Data Science MS Thesis Defense by Adithi Madduluri
Advisor: Dr. Donghui Yan
Committee Members:
Dr. Yuchou Chang, Computer and Information Science Department, University of Massachusetts Dartmouth
Dr. Long Jiao, Computer and Information Science Department, University of Massachusetts Dartmouth
Abstract:
Cryptocurrency markets are non-stationary, making price forecasting inherently unreliable over time. This study examines whether the choice of target variable has more impact on forecast stability than the choice of model architecture. Five models are evaluated across two target formulations: raw Bitcoin price and 1-hour percentage change. The models tested are Naive Forecast, ARIMA, LSTM, Bidirectional LSTM, and GRU, each trained and assessed over a 27-day test window using live data collected at 5-minute intervals across a rolling six-week period. Drift detection using the Wasserstein distance confirmed that raw price exhibits significantly greater distributional shift than percentage change over the same timeframe.
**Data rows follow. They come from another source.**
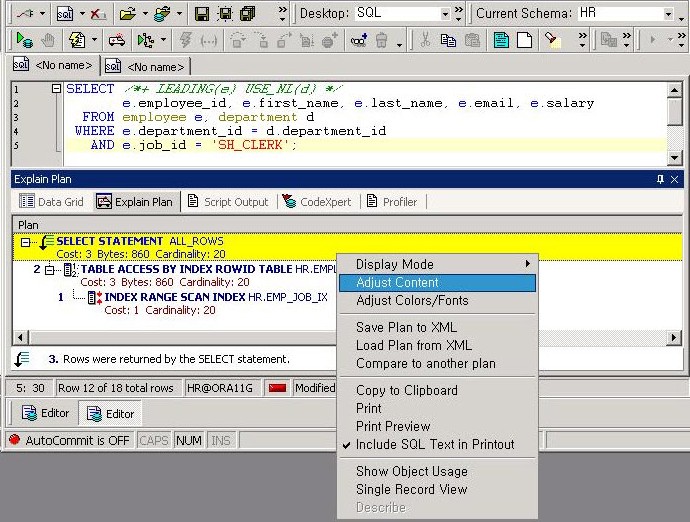Open the Desktop SQL dropdown
Screen dimensions: 690x522
445,14
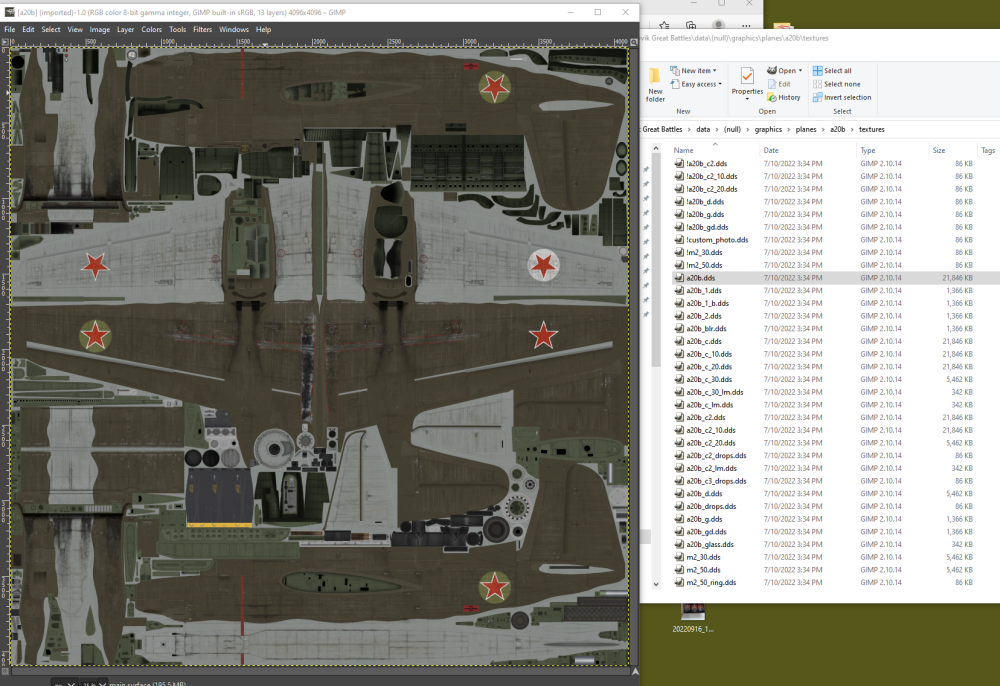
Task: Select the a20b_glass.dds file
Action: coord(709,545)
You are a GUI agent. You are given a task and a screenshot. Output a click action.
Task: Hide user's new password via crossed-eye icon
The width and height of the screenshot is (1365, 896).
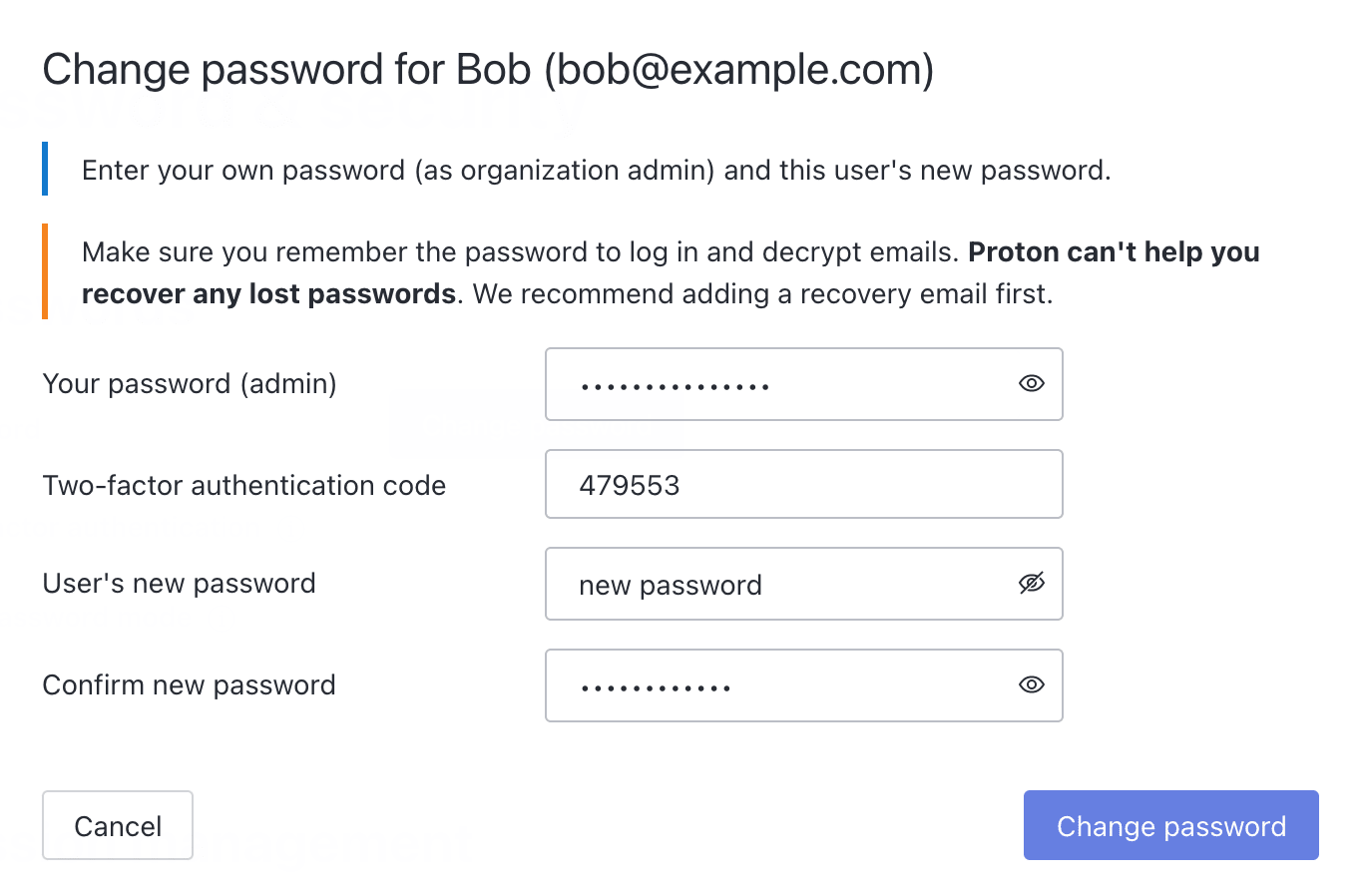click(1031, 583)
Models trained on raw price produced directional accuracy below 50% across all learned architectures, with visible degradation over the test window. The Naive Forecast outperformed all learned models on both RMSE ($110.34) and MAE ($66.08). Models trained on percentage change maintained substantially higher accuracy: LSTM achieved 74.7% directional accuracy, while BiLSTM and GRU both reached 72.8%, with no comparable decay observed. The results indicate that model decay in Bitcoin forecasting is driven primarily by data drift in the target variable rather than by limitations in the predicting architecture. When the target is stationary, all models tested retain their accuracy across the full evaluation window.
Virtual